After my experience at ten Town Halls where we listen to stories of ordinary people, I could feel the resonance with the attraction of country music. Some of the quotations at the Hall of Fame spoke to me.

• “Country songs are the dreams of the working man.” Merle Haggard

• “Country music isn’t a guitar, it isn’t a banjo, it isn’t a melody, it isn’t lyrics. It’s a feeling.” Waylon Jennings

• “You ask what makes our kind of music successful. I’ll tell you. It can be explained in just one word. Sincerity.” Hank Williams

• “A good country song takes a page out of somebody’s life and puts it to music.” Conway Twitty

• “Country music is music with a lot of class. It’s just ordinary stories told by ordinary people in an extraordinary way.” Dolly Parton
So how does this relate to being a Nun on the Bus?

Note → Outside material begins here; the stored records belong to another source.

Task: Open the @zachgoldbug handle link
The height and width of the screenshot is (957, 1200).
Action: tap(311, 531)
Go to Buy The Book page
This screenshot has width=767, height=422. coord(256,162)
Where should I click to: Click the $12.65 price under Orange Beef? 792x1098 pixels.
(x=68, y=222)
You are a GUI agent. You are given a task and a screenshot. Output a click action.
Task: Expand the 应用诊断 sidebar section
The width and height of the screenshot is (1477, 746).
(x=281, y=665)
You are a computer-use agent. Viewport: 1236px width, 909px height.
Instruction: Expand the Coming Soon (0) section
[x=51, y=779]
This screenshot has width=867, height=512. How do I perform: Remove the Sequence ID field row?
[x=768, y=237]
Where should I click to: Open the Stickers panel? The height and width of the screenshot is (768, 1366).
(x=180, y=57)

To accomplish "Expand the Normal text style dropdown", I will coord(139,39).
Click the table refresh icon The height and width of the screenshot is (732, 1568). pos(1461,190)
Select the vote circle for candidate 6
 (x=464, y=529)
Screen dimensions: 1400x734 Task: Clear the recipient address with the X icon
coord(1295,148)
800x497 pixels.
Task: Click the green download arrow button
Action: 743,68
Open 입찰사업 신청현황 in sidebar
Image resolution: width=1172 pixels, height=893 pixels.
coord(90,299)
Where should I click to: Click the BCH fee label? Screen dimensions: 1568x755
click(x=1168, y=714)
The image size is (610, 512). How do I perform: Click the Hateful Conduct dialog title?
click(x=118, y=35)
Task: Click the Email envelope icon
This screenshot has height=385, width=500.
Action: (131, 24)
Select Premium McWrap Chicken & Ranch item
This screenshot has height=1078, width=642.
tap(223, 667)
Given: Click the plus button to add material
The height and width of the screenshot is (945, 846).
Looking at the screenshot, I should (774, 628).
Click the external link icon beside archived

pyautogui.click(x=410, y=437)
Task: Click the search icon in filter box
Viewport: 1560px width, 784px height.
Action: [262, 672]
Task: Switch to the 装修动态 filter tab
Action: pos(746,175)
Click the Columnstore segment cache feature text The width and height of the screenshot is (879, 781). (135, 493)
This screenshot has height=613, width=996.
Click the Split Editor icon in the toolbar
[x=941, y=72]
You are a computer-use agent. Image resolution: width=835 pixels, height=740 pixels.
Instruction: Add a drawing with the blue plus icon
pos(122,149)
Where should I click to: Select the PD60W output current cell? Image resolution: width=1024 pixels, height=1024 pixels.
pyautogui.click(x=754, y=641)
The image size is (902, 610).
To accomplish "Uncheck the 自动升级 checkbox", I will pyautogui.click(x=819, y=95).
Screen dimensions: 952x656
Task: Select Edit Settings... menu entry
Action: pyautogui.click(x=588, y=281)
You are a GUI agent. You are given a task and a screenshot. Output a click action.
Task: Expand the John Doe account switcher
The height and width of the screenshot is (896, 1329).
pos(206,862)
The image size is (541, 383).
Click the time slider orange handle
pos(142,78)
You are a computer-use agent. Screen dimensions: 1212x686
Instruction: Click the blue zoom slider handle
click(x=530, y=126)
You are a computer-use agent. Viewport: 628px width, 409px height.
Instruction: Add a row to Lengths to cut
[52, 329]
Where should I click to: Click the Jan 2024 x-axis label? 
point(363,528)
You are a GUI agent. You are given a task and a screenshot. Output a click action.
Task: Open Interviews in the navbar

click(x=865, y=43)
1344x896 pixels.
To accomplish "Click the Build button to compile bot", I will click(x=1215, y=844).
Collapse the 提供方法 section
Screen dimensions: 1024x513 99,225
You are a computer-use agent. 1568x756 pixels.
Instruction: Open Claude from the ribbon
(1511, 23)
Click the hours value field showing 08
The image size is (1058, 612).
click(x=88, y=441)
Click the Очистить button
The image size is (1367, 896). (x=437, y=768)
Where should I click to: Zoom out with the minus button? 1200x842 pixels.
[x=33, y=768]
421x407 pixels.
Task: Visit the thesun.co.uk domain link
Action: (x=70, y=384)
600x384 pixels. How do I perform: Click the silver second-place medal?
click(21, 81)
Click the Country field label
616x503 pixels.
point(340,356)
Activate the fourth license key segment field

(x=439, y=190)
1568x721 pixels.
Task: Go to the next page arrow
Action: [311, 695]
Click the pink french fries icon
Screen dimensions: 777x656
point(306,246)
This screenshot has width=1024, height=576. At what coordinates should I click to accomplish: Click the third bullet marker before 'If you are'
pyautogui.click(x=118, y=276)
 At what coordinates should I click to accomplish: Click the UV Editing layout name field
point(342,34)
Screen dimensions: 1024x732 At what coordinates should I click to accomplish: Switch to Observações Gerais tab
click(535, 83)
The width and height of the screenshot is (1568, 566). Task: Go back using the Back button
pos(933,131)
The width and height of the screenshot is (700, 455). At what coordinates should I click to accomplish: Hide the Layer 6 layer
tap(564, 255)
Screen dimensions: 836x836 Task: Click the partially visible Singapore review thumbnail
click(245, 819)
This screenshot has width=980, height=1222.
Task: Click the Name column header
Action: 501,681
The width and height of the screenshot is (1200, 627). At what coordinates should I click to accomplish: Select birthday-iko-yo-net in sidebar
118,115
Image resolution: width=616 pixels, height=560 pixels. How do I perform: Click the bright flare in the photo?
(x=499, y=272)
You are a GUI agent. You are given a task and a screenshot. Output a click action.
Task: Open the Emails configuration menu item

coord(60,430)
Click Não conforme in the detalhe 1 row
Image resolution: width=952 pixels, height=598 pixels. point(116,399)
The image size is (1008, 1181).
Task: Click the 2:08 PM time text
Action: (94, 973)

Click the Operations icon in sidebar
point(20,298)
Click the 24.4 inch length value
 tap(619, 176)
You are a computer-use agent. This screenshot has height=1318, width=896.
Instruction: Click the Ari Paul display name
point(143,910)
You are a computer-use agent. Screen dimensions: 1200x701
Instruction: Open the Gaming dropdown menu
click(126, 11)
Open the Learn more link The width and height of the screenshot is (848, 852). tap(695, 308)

It’s all about crossing the street and meeting someone I don’t normally talk to in my ordinary life. So as I stood talking to clerks asking about the appeal of country music, one guy simply said: “Life is sad most of the time. Country music tells it as it is.” When I asked for a song that might be more hopeful, a young woman’s eyes brightened. “Kacey Musgraves’s ‘My House’ gives me hope.”

As I listen to Kacey sing about living in a bus, going cross-country, there is a relationship with our experience as Nuns on the Bus. So I’m writing this on the Bus en route to Senator Lamar Alexander’s office, listening to Kacey sing, “If I can’t bring you to my house, I’ll bring my house to you.”

Let me be really practical in what I think it takes to be a Nun on the Bus.

• The ability to eat a boxed lunch while bouncing down the road.

• A certain amount of bladder control to make it to the next rest stop.

• Willingness to do strategy just before the event. This is a “stretch” for those of us into long-range planning.

• Respect and obedience toward our “handlers” who tell us how to exit the bus, set limits on our time to mingle with the crowds, follow orders to stay with the group, willingness to be interviewed, and speak publicly.

• Willingness to write reflections in a timely manner, lest you forget content as you move from a Senate office visit to on-site private conversations to Town Hall meetings

• Really believing that the strength of the United Sates is rooted in ordinary people caring enough about their neighbors to come together and work toward the common good.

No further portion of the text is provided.